听到慈云宫的动静之后,立马有人去了朝勤殿汇报。
一听是翟芮兰出了事,翟睿霖便是心头一跳,第一个就是想到了苏奚鸢。
想着,他也连忙起身,穿上衣袍便往公主府赶去。
最先到公主府的是玉簪一行人。
一踏进公主府的门,入眼的浓黑,便叫玉簪心里头没来由的一阵慌乱。
下台阶的时候,还险些踩错了阶梯,若不是旁边的慈昕眼疾手快地拉住了她,玉簪便是立马栽倒下地。
倒是把慈昕等人吓出了一身冷汗。
若是玉簪出了个什么事,他们这一行人,怕是没有一个人能够活命的。
“公主!公主!奴婢把太医找来了!而且太后也……”饶是一直镇定的玉蝉在踏进院门的那一刻崩解了。
只是,她望着地上平躺着的女子,还有跪在那女子旁边哭得上气不接下气的秋水,那一瞬间,玉蝉的神色立马僵硬。
她的脚步突然像是被灌了铅一般,怎么挪,也动弹不了分毫。
张了张嘴,可是却好像是什么东西卡在嗓子眼里一般,却发不出半点声响。
“你愣着作甚?还不快进去带太医带路!”玉簪走在后头,瞧见了玉蝉一动不动地站在门口,不由得厉声呵斥。
玉蝉呆呆地站着,像是一块石,充耳未闻。
玉簪刚想斥责玉蝉,只是抬眸,瞧见了那地上的女人还有那一地缓缓流淌开来的血迹,顿时就怔住了。

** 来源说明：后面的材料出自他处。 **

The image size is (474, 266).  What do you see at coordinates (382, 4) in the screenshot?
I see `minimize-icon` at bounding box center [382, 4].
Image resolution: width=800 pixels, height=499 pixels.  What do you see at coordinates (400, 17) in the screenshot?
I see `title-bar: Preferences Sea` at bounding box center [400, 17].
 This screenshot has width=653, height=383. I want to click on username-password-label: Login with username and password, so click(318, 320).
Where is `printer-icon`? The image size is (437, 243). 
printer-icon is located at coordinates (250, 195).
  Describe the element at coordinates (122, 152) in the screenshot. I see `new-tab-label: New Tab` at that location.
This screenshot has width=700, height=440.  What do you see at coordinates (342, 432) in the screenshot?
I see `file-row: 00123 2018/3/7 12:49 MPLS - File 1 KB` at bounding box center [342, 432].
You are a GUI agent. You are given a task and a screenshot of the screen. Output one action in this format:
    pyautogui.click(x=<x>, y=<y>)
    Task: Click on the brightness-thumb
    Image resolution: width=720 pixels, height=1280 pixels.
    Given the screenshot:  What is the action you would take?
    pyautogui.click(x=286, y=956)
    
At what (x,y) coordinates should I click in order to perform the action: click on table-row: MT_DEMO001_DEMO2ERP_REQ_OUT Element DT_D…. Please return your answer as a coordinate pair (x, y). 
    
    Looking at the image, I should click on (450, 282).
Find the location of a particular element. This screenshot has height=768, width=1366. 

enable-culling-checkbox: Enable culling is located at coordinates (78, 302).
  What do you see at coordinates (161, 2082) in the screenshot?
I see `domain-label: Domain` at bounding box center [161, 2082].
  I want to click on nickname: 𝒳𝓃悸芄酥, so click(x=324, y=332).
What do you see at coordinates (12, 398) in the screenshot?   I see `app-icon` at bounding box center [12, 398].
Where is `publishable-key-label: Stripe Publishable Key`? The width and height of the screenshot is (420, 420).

那一幕画面的剧烈冲击,玉簪感觉一阵气血上涌,眼前一花。
“太后!!”
旁边的人顿时大惊,连忙上前扶住太后,就是那太医也连忙放下药箱上前给玉簪查看。
谁知玉簪缓了片刻回神一点,便立马抬脚往那太医身上踹了过去,“让你去看公主!你来看哀家作甚!”
因着这一动作,玉簪的身体又是晃了一晃。
看得太医一颗心提在了嗓子眼儿,想上前,却被玉簪凤眸一瞪,“还不快滚去给公主瞧瞧!”
“可是太后……公主已经……”
那伤口的地方,那地上的血都已经凝固,显然是已经……
“胡说!还不快去看看我儿!”
玉簪气得直哆嗦,“要是公主有个好歹,哀家拿你是问!”
“可……”
太医几乎是拎着脖子在手头,断不断气就是眨眼之间的功夫罢了。
没有办法,太医还是硬着头皮上前,都不用探脉,就只是手指搭上翟芮兰的肌肤,已经开始发冷。
“太……太后……”
太医冷汗直冒,可是却始终不敢说出那句话来。
“说!”
玉簪阴沉着一张脸,比这夜色还要森郁。
就在太医以为自己即将人头落地的时候,却闻,“究竟是谁对我儿下如此毒手!”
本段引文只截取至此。